* _Extrait_:
# # #
Il va de soi que la plupart des applications que l’on pratique aujourd’hui, on est amené à répondre OUI aux trois questions. Dans le cas de l’application « Iphone » par exemple, les réponses sont : 1) Apple 2) Apple Store 3) l’objet Iphone lui-même. Faites vous-même l’exercice avec les application « Skype », « Vélib », etc. et tentez de répondre aussi aux questions subsidiaires…
Dans le cas des applications véritablement NBIC, les réponses sont plus complexes à formuler, notamment sur la question de gouvernance du « code », mais des analogies avec des applications connues de longue date peuvent aider. Par exemple le « tabac » peut être vu comme une application NBIC ancétrale. Les réponses seraient dans ce cas : 1) Industries du tabac 2) Circuit de distribution 3) Nicotine. Réponse à la question subsidiaire : la régulation de l’industrie du tabac a longtemps été confiée à des monopoles nationaux (SEITA), aujourd’hui elle s’opère essentiellement par voie fiscale (surtaxe), par la consommation ou la non-consommation, et la spéculation."
L’approche qui est décrite ici est tranversale et universelle...Elle est transposable a d’autres outils, d’autres recherches. En la mettant en oeuvre (par exemple autour de la pratique du générateur poiétique), d’une certaine manière on apprend a apprendre en développant un sens analytique et critique convocable dans d’autres contextes, d’où le caractère émancipateur de cette compétence !
Parler de démocratie a l’ère du numérique n’a de sens que si chacun de ses acteurs s’engage dans des processus d’émancipation...N’est-ce pas ce projet de société essentiel aujourd’hui que devrait porter l’école aujourd’hui ???
# # #
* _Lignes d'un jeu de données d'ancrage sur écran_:
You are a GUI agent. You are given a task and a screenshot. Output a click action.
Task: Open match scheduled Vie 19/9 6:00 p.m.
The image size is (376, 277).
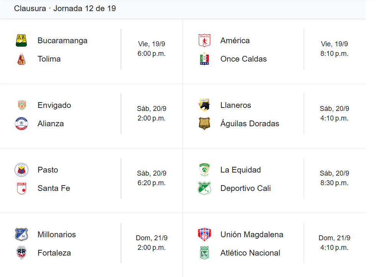pyautogui.click(x=151, y=49)
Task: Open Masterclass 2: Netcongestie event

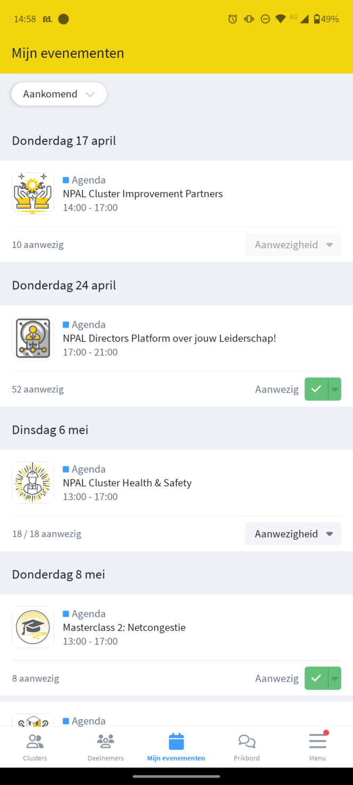Action: click(x=124, y=628)
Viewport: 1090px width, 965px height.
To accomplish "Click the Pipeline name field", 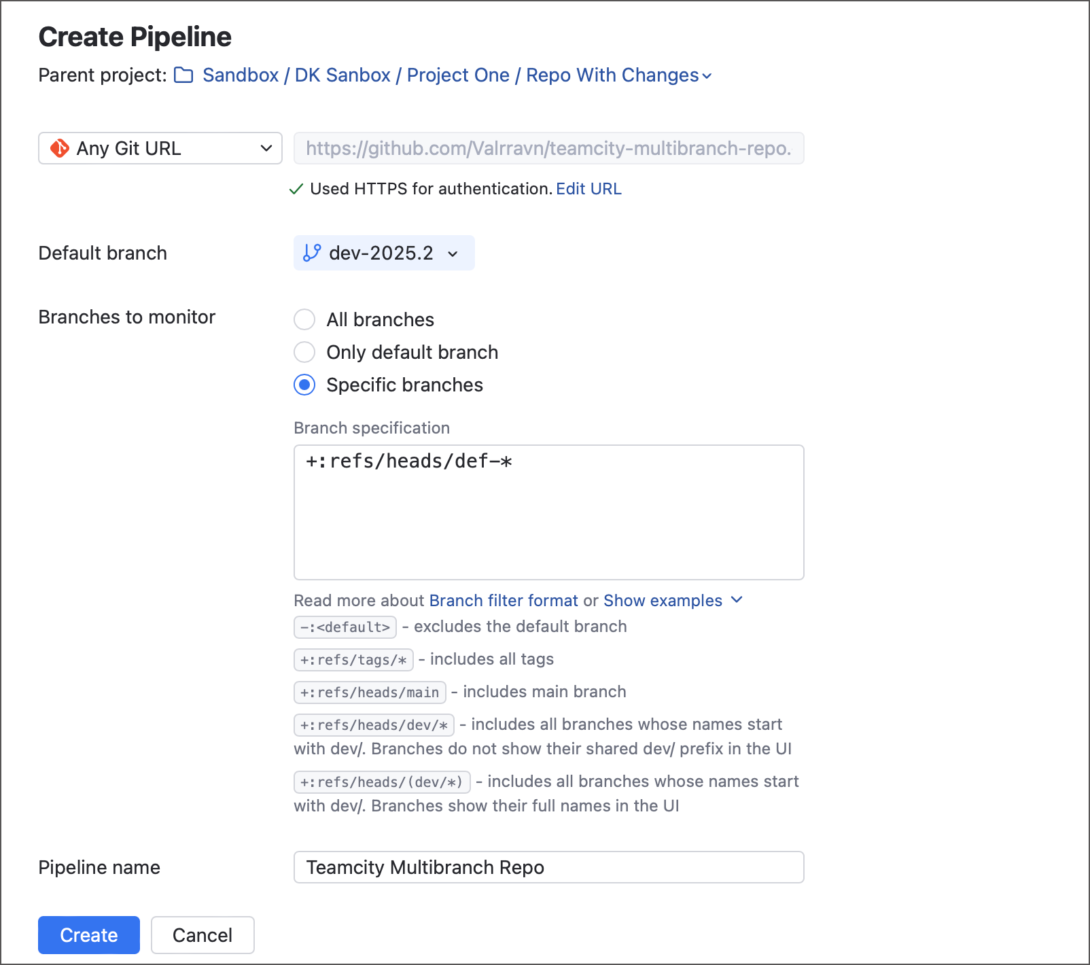I will [548, 867].

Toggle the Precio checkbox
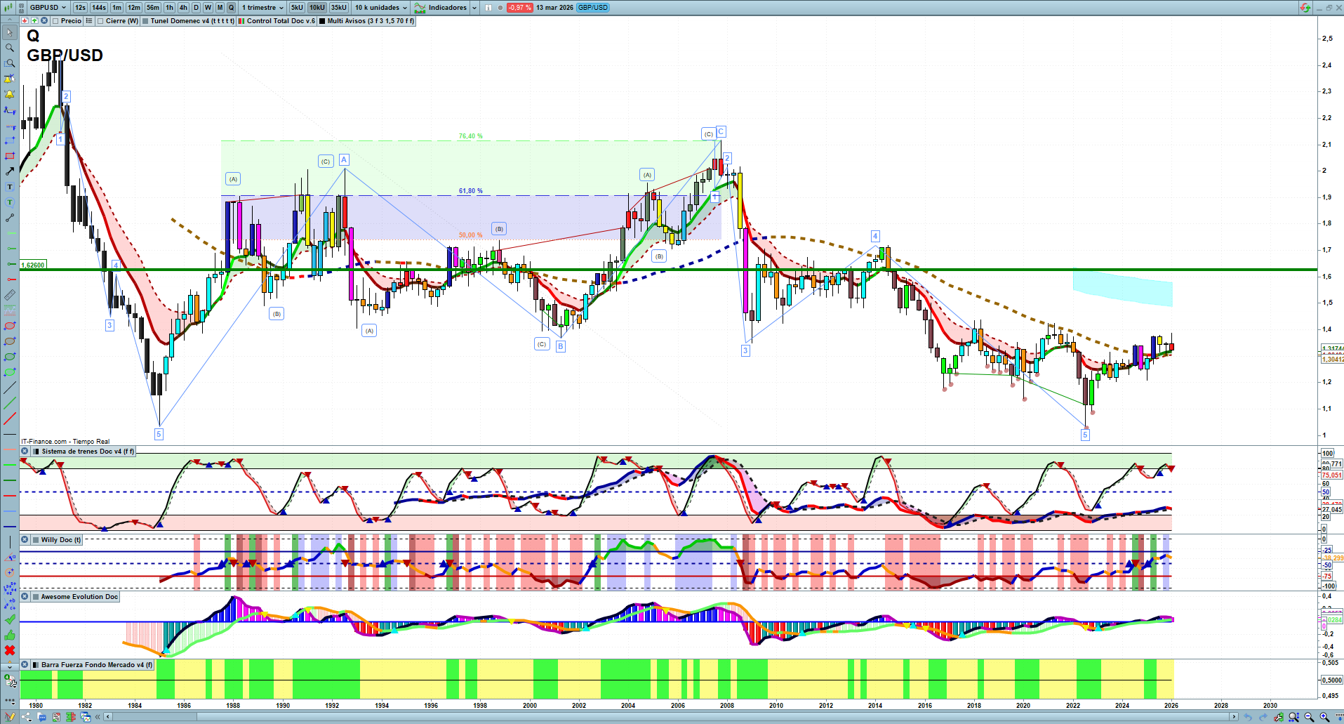coord(56,21)
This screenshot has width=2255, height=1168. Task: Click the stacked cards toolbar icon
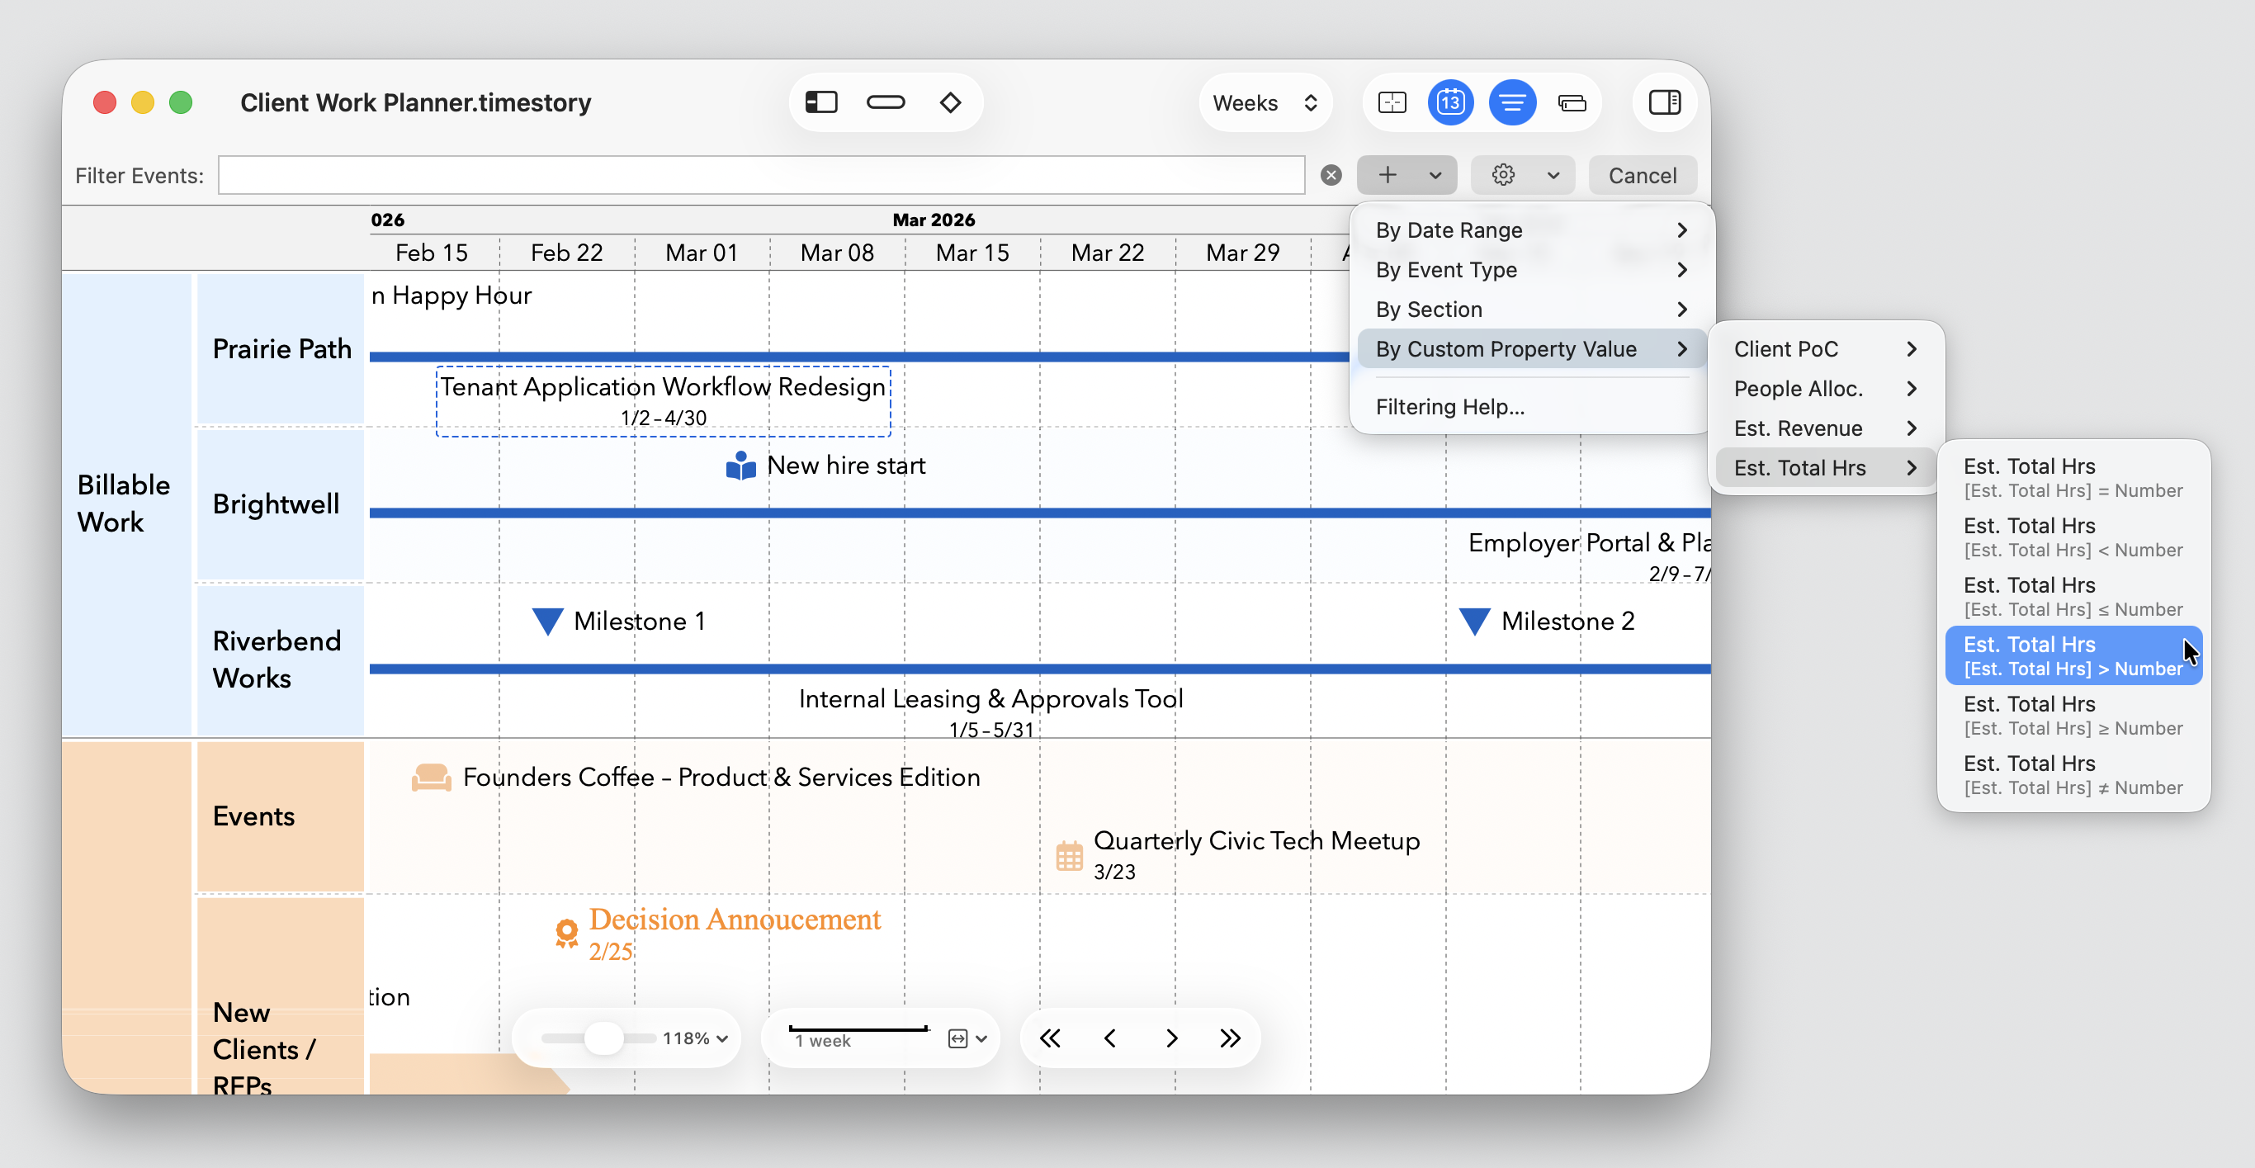1572,102
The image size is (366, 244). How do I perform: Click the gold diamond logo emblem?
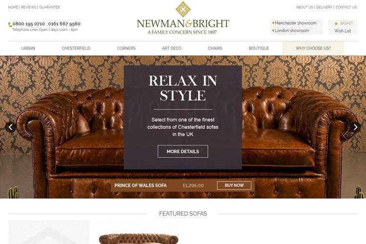tap(183, 9)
# # #
* _Consigne écrite A_:
Renvoie sans aucune modification tout ce qui, dans l'extrait, va de « L’approche qui est » jusqu'à « l’école aujourd’hui ??? ».
* _Consigne écrite B_:
Pour chaque affirmation, dis si elle concorde avec l'extrait. Réponds par oui ou par non et cite mot pour mot les mots de l'extrait qui tranchent. (i) Dans le cas de l'application « Iphone », les trois réponses sont Apple, l'Apple Store et l'objet Iphone lui-même. (ii) Aujourd'hui, la régulation de l'industrie du tabac est confiée à des monopoles nationaux. (iii) L'approche décrite ne vaut que pour un seul outil.

* _Réponse complète A_:
L’approche qui est décrite ici est tranversale et universelle...Elle est transposable a d’autres outils, d’autres recherches. En la mettant en oeuvre (par exemple autour de la pratique du générateur poiétique), d’une certaine manière on apprend a apprendre en développant un sens analytique et critique convocable dans d’autres contextes, d’où le caractère émancipateur de cette compétence !
Parler de démocratie a l’ère du numérique n’a de sens que si chacun de ses acteurs s’engage dans des processus d’émancipation...N’est-ce pas ce projet de société essentiel aujourd’hui que devrait porter l’école aujourd’hui ???

* _Réponse complète B_:
(i) Oui : « 1) Apple 2) Apple Store 3) l’objet Iphone lui-même ».
(ii) Non : « aujourd’hui elle s’opère essentiellement par voie fiscale (surtaxe) ».
(iii) Non : « Elle est transposable a d’autres outils, d’autres recherches. »